WHAT THE TASK ASKS:
Please gather every line of the data that contains the word "Viewport" and copy each one out in full.

SUPPLIED MATERIAL:
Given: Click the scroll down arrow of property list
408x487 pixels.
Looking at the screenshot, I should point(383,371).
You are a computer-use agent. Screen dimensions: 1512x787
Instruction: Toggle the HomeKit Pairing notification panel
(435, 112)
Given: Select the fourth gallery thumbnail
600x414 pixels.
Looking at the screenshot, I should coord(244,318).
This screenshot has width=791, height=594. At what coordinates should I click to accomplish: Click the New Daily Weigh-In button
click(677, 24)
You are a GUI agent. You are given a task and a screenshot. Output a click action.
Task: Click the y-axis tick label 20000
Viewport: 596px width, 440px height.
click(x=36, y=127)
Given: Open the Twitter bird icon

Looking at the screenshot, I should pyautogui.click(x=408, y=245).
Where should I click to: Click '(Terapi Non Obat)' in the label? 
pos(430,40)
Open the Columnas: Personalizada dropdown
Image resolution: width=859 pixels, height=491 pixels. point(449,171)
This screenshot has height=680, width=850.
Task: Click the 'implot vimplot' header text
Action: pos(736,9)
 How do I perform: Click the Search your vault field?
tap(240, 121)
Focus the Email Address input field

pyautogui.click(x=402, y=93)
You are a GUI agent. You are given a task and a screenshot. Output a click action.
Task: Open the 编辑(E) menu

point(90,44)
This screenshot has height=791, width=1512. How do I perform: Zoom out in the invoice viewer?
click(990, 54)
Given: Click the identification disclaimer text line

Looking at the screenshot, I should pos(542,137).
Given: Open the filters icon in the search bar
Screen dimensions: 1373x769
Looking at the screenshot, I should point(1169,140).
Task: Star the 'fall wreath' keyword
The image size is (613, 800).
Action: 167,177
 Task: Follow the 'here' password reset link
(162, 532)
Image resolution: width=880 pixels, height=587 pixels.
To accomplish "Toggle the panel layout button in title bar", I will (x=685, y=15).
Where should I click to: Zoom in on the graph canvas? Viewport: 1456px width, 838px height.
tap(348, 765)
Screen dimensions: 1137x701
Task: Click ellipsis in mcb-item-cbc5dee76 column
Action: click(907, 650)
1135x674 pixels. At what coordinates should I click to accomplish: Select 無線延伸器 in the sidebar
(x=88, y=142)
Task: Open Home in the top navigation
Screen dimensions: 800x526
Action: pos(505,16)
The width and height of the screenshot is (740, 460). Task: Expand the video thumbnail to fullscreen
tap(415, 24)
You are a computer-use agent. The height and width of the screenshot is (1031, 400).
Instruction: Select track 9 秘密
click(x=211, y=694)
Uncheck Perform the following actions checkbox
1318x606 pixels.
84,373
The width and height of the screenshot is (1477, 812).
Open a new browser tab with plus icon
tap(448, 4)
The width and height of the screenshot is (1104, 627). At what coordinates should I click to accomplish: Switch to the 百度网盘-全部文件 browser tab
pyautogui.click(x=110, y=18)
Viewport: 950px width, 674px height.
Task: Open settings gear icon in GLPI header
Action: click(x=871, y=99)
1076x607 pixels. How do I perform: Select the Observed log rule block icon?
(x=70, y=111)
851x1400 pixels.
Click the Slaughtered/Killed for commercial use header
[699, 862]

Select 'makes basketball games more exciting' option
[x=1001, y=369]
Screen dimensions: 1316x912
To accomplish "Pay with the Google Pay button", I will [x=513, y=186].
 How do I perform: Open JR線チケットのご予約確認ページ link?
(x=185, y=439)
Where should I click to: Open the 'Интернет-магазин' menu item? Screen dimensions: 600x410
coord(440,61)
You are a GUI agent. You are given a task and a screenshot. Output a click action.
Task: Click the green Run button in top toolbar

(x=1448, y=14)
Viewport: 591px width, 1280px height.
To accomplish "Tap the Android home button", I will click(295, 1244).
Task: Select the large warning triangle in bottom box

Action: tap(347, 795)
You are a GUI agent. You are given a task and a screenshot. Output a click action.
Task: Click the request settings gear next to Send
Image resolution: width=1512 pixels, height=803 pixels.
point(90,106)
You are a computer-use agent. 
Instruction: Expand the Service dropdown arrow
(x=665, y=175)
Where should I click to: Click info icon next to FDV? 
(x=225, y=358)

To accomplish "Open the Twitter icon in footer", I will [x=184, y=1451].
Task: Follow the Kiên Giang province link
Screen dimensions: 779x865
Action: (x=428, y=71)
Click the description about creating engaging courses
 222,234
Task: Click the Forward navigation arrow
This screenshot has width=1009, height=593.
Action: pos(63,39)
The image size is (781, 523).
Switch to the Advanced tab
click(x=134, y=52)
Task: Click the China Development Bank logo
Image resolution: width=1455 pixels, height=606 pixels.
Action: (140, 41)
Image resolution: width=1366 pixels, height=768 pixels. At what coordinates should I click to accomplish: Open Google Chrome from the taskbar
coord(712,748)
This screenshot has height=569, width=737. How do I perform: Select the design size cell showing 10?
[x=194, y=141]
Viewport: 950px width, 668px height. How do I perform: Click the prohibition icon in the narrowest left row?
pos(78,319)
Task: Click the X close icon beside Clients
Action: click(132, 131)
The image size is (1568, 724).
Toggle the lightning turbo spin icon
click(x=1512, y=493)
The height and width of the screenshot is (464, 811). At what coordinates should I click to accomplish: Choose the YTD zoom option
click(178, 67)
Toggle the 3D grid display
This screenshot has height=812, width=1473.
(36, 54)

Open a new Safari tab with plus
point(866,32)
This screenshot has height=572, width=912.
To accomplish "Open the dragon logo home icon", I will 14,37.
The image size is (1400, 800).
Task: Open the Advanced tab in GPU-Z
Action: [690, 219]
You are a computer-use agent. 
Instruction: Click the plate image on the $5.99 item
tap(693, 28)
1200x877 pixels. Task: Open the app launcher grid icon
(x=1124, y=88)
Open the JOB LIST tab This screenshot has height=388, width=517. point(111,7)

WORKED ANSWER:
Viewport: 596px width, 440px height.
Where should I click to: Zoom in on the graph canvas? Viewport: 1456px width, 838px height.
Viewport: 950px width, 674px height.
Viewport: 591px width, 1280px height.
Viewport: 950px width, 668px height. How do I perform: Click the prohibition icon in the narrowest left row?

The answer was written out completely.